West writes poignantly of attending his first group therapy session and being stunned to realize there were people just like him out there.
At times, he told himself he was ‘just nuts,’ denying that he suffered from DID. But during one stint in a psychiatric ward the doctors filmed his very physical transitions between ‘alters.’ Watching back the footage finally convinced West his condition was real.
At one point the couple was even invited by a Japanese television network to participate in an experiment where, for the first time, a DID patient’s brainwaves were scanned as the different ‘alters’ came and went.
The scientists saw that West’s brain would register adult brainwaves and then a pattern like a seizure while transitioning into a child ‘alter,’ which registered brainwaves more akin to a young person’s.
‘It was fascinating,’ said Rikki. ‘An actor could portray West’s switching, but they couldn’t change their brain waves like that.
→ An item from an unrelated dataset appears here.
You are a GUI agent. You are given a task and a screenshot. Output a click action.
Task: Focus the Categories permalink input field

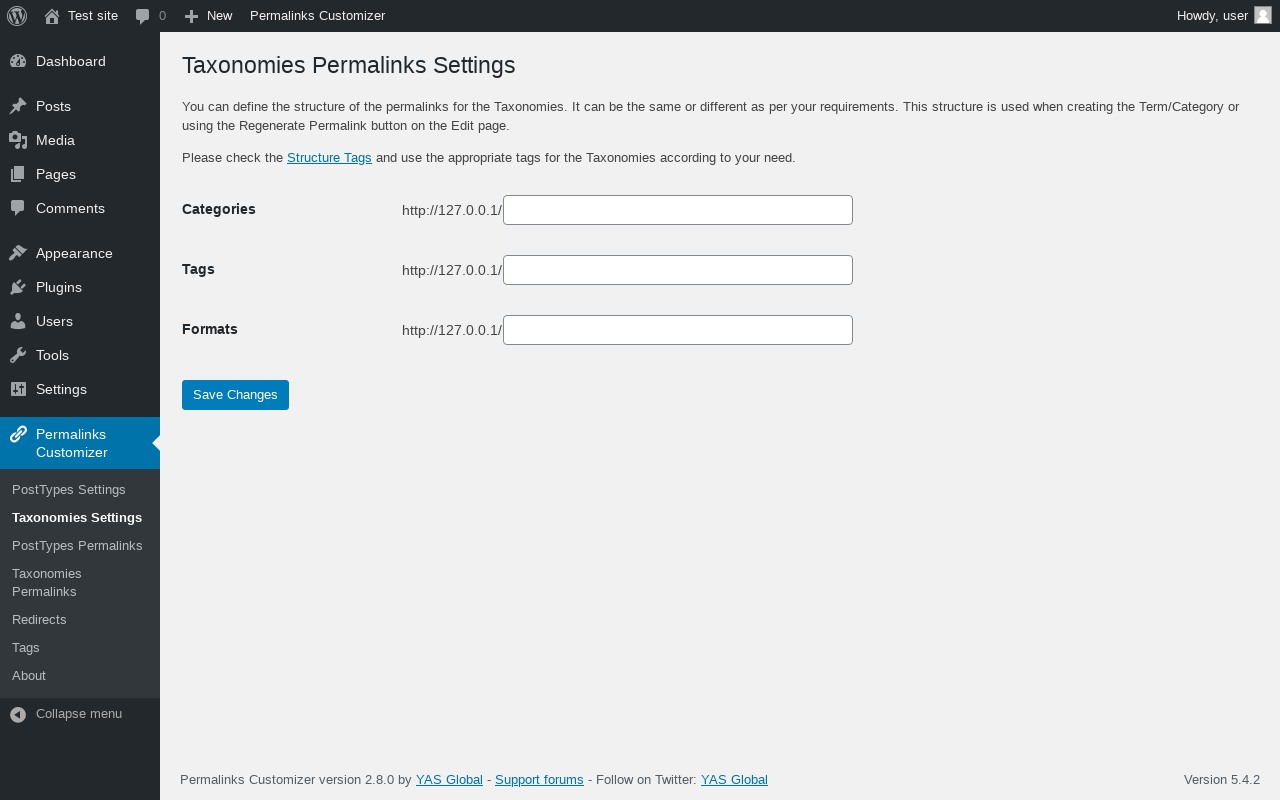[x=678, y=210]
So perhaps there’s value in that for people who are still doubters, maybe? To see the physiological proof.’
West and Rikki now spend their time writing together. Their latest work, The Remarkable Mind(s) of Bo Sender, is a novel about a 16-year-old girl who, like West, is a ‘multiple.’
Rikki says, ‘We have a unique ability to speak with authenticity and to lend that voice to someone so that the experience of that character is from the inside.’
To this day people are often surprised when West tells them about the myriad of alters who exist within him.
‘I’m so goddamn good at seeming normal,’ he writes.
When he tells people about his DID diagnosis, the response is often the same, he says. The first question they ask is, ‘Who am I talking to?’
Is that offensive to him or is it helpful?
West shrugs: ‘People are curious. Some are afraid.